Inclusão social na reforma tributária

Ele observou ainda que a discussão envolve, também, inclusão social. “Metade dos trabalhadores está fora do sistema previdenciário, e temos um sistema que incentiva a sair.” Além disso, um possível aspecto da reforma pode fazer com que uma pessoa jurídica pague muito menos imposto de renda do que um trabalhador médio. “Isso é um incentivo à pejotização”, acrescentou.

Sem contar as disparidades existentes. “É absurdo pagar imposto sobre PLR (participação nos lucros ou resultados). Agora, o capital é isento de lucros e dividendos. A base é a mesma. Por que o trabalhador paga e o acionista não paga?”, questiona o diretor técnico do Dieese.

IR e folha de pagamento

Assim, o debate sobre reforma tributária no Congresso entra em uma segunda fase, durante a qual serão discutidos temas como imposto de renda e folha de pagamento. “Não dá para o movimento sindical ficar fora dessa discussão”, diz Fausto. “Ficar fora é contratar outras reformas e reduzir drasticamente os direitos sociais garantidos na nossa Constituição.”

A pesquisadora Marilane Teixeira, do Cesit-Unicamp, lembra que o aspecto regressivo da carga tributária afeta diretamente a desigualdade: os 10% mais pobres comprometem mais renda do que os 10% mais ricos, por exemplo.
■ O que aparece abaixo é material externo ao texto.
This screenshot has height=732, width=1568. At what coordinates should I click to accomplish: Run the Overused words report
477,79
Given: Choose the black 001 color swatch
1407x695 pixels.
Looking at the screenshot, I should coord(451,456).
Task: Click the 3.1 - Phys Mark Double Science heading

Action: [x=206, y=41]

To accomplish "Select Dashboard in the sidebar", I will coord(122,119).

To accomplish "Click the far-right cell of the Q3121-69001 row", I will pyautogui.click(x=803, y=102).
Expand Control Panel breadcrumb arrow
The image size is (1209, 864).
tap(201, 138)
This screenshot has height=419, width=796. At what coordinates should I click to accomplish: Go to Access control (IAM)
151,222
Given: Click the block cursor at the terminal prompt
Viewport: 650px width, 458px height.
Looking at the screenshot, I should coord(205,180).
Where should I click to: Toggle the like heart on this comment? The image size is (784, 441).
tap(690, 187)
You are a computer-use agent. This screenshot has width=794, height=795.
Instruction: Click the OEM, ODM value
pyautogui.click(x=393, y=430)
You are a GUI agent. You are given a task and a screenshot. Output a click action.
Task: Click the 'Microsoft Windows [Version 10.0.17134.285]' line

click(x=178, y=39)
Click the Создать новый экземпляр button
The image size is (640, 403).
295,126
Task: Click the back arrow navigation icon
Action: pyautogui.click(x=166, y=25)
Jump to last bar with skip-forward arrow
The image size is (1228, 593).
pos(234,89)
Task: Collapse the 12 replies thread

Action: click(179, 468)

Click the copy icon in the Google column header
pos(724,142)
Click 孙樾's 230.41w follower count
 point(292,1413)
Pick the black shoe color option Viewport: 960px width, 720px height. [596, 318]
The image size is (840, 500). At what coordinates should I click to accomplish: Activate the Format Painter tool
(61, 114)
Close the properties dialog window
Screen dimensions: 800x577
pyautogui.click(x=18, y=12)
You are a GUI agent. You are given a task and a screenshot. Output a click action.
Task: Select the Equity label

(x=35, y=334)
Para ela, o que foi aprovado até agora “está distante das nossas expectativas”. É preciso, por exemplo, avançar em proposta que tenham impacto significativo entre os chamados super-ricos.

Andar de cima

Já o presidente do IBGE, Marcio Pochmann, vê na reforma tributária uma oportunidade histórica de recolocar o Brasil mundialmente. Mudanças implementadas a partir dos anos 1990, lembrou, “aliviaram” os tributos dos que ganham mais. “A renda per capita se mantém praticamente estável, mas tem aumentado o total de ricos no andar de cima. (…) A carga tributária bruta cresceu, e os ricos pagaram menos impostos.”

Dessa forma, defendeu Pochmann, é preciso “fazer um enfrentamento para além da retórica” na questão tributária. O Brasil já chegou a representar 3,2% do PIB mundial, hoje está em torno de 1,6%. Foi a sexta indústria do mundo, hoje é a 16ª. Um discurso recorrente, não só aqui, é de que uma redução tributária para quem recebe mais corresponderia a um aumento da renda para investimentos, por exemplo. “O que de fato ocorreu é que essa ampliação da renda disponível foi direcionada para o rentismo, para o sistema financeiro.”

Crítica à esquerda

Ex-diretor executivo (pelo Brasil e outros países) no Fundo Monetário Internacional (FMI) e ex-vice-presidente do Novo Banco de Desenvolvimento (Brics), o economista Paulo Nogueira Batista Jr. reservou críticas ao atual governo pela condução da política econômica e mesmo sobre sua participação nos fóruns globais. Destacou que é mais importante que essas críticas venham da esquerda. “Só vai beneficiar o governo. Se não fizermos, quem vai fazer é a mídia corporativa e o mercado financeiro”, comentou. Para ele, o governo Lula está “infestado de liberais, neoliberais e até bolsonaristas”.

O economista considera que governos petistas anteriores fizeram pouco para reduzir as injustiças do sistema tributário. “Isto aqui é o paraíso fiscal dos super-ricos. E dos rentistas também.”